§ **PROBLEM**
Copy the listing below line for line, without changing any character.
# start of DATA SHOWN
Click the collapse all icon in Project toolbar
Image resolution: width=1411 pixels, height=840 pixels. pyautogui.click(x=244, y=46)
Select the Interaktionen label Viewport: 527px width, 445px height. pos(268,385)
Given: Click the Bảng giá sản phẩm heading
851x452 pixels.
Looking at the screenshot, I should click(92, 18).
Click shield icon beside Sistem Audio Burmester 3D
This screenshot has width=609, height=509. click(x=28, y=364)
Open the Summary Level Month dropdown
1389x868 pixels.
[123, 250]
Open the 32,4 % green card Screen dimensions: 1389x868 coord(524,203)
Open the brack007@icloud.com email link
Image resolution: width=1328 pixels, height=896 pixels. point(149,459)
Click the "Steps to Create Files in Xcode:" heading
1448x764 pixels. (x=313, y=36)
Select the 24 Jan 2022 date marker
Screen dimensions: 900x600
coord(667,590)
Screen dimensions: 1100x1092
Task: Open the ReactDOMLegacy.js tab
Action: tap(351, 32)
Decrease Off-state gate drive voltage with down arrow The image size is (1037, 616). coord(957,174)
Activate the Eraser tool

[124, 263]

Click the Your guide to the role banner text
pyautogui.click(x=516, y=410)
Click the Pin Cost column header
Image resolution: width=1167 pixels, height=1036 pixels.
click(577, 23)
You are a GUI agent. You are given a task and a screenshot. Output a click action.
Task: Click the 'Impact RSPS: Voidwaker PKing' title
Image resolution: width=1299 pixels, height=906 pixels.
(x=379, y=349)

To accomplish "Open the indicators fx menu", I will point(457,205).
# end of DATA SHOWN
§ **SOLUTION TO THE PROBLEM**
Click the collapse all icon in Project toolbar
Image resolution: width=1411 pixels, height=840 pixels. pyautogui.click(x=244, y=46)
Select the Interaktionen label Viewport: 527px width, 445px height. pos(268,385)
Given: Click the Bảng giá sản phẩm heading
851x452 pixels.
Looking at the screenshot, I should click(92, 18).
Click shield icon beside Sistem Audio Burmester 3D
This screenshot has width=609, height=509. click(x=28, y=364)
Open the Summary Level Month dropdown
1389x868 pixels.
[123, 250]
Open the 32,4 % green card Screen dimensions: 1389x868 coord(524,203)
Open the brack007@icloud.com email link
Image resolution: width=1328 pixels, height=896 pixels. point(149,459)
Click the "Steps to Create Files in Xcode:" heading
1448x764 pixels. (x=313, y=36)
Select the 24 Jan 2022 date marker
Screen dimensions: 900x600
coord(667,590)
Screen dimensions: 1100x1092
Task: Open the ReactDOMLegacy.js tab
Action: tap(351, 32)
Decrease Off-state gate drive voltage with down arrow The image size is (1037, 616). coord(957,174)
Activate the Eraser tool

[124, 263]

Click the Your guide to the role banner text
pyautogui.click(x=516, y=410)
Click the Pin Cost column header
Image resolution: width=1167 pixels, height=1036 pixels.
click(577, 23)
You are a GUI agent. You are given a task and a screenshot. Output a click action.
Task: Click the 'Impact RSPS: Voidwaker PKing' title
Image resolution: width=1299 pixels, height=906 pixels.
(x=379, y=349)

To accomplish "Open the indicators fx menu", I will point(457,205).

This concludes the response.